▶ **Data records**
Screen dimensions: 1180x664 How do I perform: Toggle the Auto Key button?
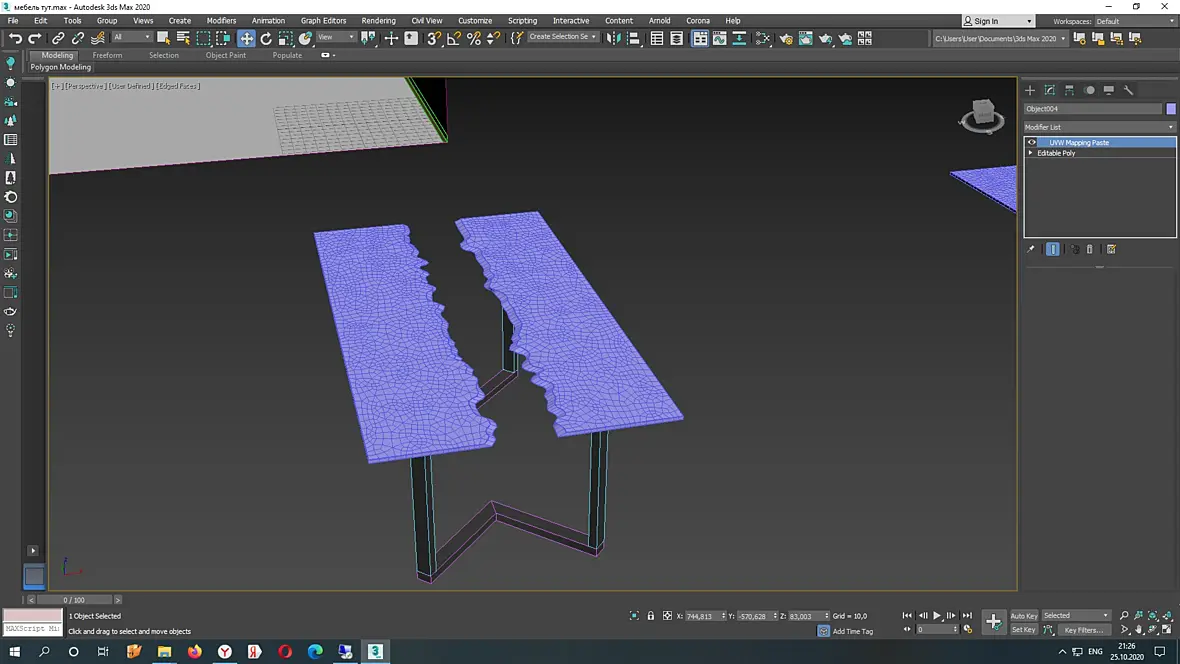click(1023, 616)
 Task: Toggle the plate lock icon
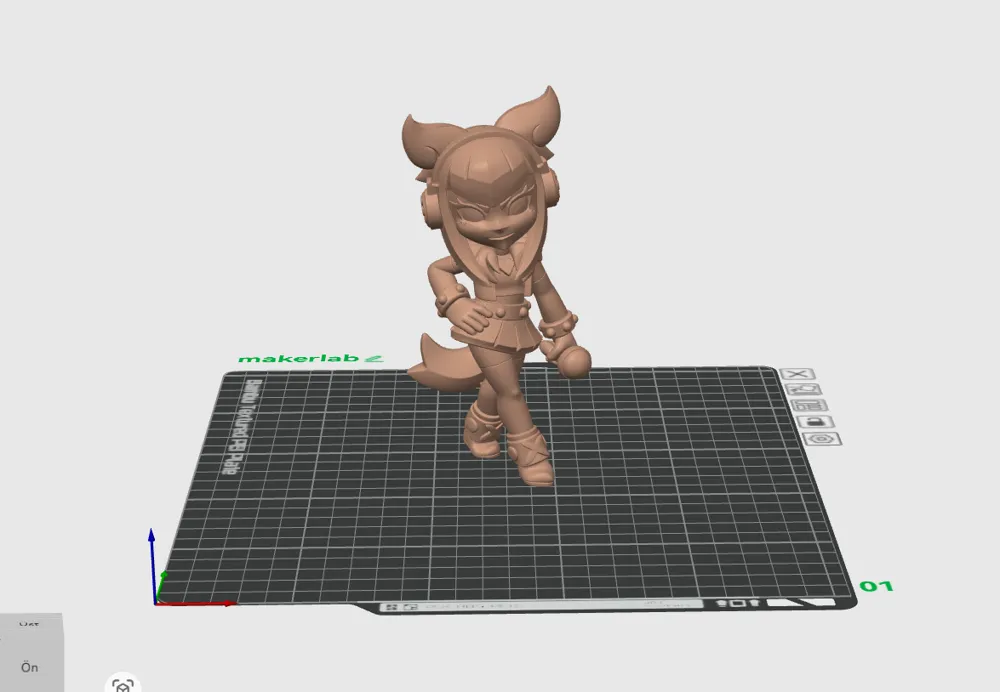(x=816, y=422)
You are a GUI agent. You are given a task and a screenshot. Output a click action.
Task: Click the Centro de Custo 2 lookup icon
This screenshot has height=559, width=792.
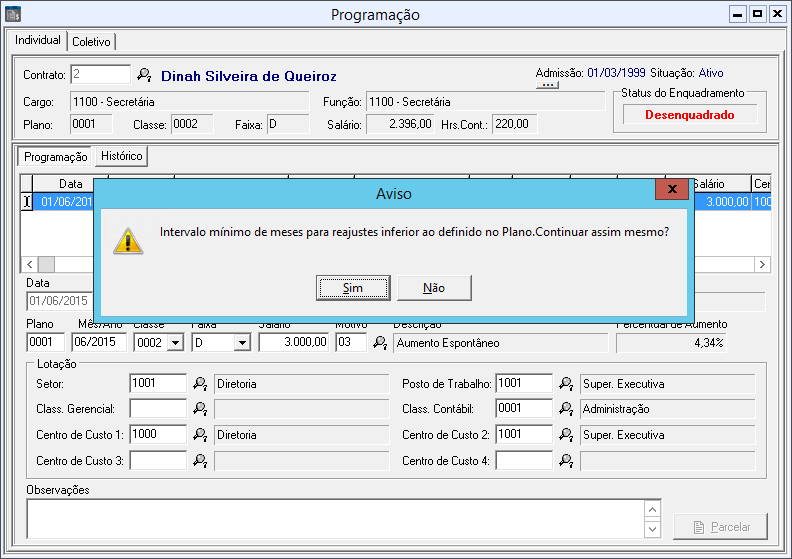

▶ **What the task asks**
Skip all pictures. Then give again, exactly, each line from the line holding "Task: Toggle the plate lock icon" through the last line of the listing above, both ends included.

▶ **Response below**
 Task: Toggle the plate lock icon
(x=816, y=422)
You are a GUI agent. You are given a task and a screenshot. Output a click action.
Task: Click the Centro de Custo 2 lookup icon
This screenshot has height=559, width=792.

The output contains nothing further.